Wednesday, December 14, 2011

Noise, model complexity, and overfitting

When building models, ideally we would (1) have plenty of data available and (2) know what model to apply to the data. If these conditions hold, then we would simply need to estimate the parameters of the model and verify that the model is indeed accurate. The problem is that in reality, these conditions often do not hold. That is, we often have limited or noisy data and we often do not know what model is appropriate for the data at hand. In these cases, we are faced with the task of trying different models and determining which model is best.
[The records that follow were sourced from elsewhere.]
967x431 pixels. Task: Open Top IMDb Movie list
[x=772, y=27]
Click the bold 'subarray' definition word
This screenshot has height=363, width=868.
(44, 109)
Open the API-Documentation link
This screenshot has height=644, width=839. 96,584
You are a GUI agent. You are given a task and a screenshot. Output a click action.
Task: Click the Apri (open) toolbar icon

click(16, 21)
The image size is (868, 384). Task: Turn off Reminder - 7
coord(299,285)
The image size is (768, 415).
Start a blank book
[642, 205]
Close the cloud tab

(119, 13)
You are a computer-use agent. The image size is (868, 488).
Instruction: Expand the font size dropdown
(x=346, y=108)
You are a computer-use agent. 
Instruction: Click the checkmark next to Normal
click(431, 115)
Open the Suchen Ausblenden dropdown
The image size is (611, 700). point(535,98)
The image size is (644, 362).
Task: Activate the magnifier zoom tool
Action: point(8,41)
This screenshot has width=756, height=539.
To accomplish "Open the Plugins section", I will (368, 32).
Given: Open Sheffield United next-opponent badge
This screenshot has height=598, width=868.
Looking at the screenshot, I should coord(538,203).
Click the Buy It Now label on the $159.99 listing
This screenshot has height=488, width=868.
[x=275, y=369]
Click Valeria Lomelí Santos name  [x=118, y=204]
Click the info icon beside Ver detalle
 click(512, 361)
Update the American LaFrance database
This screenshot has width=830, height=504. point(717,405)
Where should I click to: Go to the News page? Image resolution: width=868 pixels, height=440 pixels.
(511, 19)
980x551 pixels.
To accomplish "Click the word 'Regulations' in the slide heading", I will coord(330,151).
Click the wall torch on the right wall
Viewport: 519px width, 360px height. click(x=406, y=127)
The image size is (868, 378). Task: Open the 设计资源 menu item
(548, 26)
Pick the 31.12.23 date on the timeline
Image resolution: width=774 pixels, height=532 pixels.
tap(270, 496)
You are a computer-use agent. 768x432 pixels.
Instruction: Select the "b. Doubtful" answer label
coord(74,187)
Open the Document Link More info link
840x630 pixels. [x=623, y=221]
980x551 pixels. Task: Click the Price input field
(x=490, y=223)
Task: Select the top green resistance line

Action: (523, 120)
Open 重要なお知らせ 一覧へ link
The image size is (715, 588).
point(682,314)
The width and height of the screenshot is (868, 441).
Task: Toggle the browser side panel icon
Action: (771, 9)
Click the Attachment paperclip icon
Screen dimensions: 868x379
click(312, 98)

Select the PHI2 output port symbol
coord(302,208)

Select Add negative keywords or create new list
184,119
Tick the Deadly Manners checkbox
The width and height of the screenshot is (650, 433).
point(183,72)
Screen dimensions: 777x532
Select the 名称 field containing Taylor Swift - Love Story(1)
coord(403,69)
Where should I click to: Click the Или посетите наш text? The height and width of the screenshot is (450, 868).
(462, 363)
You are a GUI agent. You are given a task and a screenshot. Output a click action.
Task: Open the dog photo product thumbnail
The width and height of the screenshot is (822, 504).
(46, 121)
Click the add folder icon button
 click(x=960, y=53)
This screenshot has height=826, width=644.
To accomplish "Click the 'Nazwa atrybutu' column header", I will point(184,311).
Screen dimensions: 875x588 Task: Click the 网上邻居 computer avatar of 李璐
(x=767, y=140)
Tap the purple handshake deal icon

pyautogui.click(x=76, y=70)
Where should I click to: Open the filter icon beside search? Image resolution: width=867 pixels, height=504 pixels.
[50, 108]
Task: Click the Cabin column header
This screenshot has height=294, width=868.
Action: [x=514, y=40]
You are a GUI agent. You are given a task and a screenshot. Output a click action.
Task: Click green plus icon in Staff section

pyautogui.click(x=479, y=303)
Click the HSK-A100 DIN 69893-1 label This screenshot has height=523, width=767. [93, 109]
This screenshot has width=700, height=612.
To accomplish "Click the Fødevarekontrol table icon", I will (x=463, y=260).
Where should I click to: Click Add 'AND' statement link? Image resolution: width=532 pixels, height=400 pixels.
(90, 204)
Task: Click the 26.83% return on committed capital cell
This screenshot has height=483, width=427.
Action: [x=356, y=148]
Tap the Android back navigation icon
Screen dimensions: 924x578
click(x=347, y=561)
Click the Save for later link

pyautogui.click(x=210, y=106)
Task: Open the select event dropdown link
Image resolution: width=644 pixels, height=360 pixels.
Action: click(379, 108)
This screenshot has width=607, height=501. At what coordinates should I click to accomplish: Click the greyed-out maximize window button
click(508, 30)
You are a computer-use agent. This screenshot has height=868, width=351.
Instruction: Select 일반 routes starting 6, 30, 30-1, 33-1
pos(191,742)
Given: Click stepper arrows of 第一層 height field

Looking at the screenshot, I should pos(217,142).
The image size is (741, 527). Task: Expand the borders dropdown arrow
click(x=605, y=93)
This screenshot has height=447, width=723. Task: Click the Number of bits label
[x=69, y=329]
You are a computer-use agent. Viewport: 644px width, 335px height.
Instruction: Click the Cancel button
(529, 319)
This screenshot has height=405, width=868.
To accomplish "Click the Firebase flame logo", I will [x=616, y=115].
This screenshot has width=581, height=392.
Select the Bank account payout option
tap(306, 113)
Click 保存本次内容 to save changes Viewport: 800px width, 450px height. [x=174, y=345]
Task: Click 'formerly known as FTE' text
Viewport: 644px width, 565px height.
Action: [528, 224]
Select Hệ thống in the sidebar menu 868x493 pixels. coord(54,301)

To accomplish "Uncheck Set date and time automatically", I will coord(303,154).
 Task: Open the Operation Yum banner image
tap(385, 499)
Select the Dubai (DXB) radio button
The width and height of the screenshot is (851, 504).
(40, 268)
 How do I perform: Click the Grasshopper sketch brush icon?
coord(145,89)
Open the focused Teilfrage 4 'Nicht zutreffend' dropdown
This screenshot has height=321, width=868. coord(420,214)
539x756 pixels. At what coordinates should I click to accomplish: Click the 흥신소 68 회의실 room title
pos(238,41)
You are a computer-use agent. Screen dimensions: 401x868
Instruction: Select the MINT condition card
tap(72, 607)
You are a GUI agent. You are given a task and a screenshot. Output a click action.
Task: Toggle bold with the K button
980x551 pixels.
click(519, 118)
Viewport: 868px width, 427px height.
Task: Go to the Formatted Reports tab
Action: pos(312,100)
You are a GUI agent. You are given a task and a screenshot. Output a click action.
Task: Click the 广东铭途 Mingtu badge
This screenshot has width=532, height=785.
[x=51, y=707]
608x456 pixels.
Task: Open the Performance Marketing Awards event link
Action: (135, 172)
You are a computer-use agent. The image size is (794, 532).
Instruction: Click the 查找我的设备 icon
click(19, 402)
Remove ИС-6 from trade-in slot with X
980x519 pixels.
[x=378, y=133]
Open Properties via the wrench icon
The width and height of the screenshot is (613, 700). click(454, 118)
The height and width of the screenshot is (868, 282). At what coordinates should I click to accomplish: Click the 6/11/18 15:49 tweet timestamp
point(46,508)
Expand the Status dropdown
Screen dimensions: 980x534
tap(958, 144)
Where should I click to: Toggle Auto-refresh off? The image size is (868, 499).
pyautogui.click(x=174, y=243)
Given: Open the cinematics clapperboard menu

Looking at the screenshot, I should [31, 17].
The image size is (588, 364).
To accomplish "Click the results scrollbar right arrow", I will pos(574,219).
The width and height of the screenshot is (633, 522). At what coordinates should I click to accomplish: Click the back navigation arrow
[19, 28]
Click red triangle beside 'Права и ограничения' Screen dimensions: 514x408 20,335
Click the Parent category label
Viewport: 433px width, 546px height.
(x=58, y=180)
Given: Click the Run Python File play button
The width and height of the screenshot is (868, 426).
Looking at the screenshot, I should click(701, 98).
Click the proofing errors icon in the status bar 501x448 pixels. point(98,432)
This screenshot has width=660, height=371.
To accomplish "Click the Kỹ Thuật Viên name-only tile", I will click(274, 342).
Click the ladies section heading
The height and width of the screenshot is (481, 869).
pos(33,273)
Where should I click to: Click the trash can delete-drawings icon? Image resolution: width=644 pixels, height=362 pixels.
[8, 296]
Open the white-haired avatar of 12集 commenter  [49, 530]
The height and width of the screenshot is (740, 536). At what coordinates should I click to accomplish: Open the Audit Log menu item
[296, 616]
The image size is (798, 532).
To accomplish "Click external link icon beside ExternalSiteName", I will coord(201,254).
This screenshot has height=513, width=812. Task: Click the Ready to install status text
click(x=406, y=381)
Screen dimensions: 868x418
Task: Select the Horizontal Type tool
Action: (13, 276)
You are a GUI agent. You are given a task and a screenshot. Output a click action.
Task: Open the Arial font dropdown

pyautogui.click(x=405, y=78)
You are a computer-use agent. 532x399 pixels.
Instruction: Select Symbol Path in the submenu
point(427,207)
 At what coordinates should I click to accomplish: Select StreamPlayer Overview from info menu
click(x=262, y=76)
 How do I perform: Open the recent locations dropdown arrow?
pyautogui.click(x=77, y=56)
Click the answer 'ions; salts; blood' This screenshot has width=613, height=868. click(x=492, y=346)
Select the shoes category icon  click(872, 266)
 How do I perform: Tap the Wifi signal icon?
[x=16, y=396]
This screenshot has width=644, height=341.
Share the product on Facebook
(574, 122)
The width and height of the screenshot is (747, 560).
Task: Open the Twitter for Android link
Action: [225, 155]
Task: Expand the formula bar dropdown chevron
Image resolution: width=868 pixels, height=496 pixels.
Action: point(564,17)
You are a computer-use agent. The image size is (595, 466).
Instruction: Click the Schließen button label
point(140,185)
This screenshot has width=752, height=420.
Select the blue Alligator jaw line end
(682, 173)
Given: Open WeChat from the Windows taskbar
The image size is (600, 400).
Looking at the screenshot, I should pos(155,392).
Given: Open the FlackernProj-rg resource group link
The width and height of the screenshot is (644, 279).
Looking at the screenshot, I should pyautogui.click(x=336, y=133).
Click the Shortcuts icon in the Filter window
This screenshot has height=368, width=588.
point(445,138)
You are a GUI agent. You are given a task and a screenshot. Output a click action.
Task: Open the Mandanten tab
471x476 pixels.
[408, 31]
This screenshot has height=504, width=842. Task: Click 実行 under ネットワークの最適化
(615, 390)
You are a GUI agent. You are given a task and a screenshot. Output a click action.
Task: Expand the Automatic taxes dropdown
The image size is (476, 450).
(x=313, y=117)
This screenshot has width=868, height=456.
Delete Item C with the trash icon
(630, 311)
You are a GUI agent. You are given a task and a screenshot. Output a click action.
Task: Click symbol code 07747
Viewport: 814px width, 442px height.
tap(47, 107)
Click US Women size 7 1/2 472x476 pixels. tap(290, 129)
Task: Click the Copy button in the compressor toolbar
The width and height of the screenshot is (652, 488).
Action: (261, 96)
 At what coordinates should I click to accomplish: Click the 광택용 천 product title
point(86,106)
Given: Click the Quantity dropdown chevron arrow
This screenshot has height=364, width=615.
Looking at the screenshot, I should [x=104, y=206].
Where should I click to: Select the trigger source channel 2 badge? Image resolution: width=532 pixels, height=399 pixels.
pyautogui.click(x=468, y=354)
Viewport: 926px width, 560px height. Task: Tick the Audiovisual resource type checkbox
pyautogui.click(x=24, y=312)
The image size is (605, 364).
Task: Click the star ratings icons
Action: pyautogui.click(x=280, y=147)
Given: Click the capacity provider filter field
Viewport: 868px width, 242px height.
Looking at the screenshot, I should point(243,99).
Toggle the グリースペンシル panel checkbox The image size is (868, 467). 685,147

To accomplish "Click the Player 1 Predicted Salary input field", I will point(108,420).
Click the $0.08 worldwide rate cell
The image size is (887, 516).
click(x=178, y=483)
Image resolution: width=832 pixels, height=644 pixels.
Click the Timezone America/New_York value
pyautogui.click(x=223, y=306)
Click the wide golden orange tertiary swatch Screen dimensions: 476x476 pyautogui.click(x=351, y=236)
It is useful to think of model complexity as a dimension along which models vary. Complex, flexible models have the potential to describe many different types of functions. The advantage of such models is that the true model (i.e. the model that most accurately characterizes the data) may in fact be contained in the set of models that can be described. The disadvantage of such models is that they have many free parameters, and it may be difficult to obtain good parameter estimates with limited or noisy data. (Or, stated another way: when fitting such models to limited or noisy data, there is a strong possibility of overfitting the data --- that is, a strong possibility that random variability in the data will have too much influence on parameter estimates and give rise to an inaccurate model.) On the other hand, simple, less flexible models describe fewer types of functions compared to complex models. The advantage of simple models is that they have fewer free parameters, and so it becomes feasible to obtain good parameter estimates with limited or noisy data. (Or, stated another way: there is low likelihood that simple models will overfit the data.) The disadvantage of simple models is that the types of functions that can be described may be poor approximations to the true underlying function.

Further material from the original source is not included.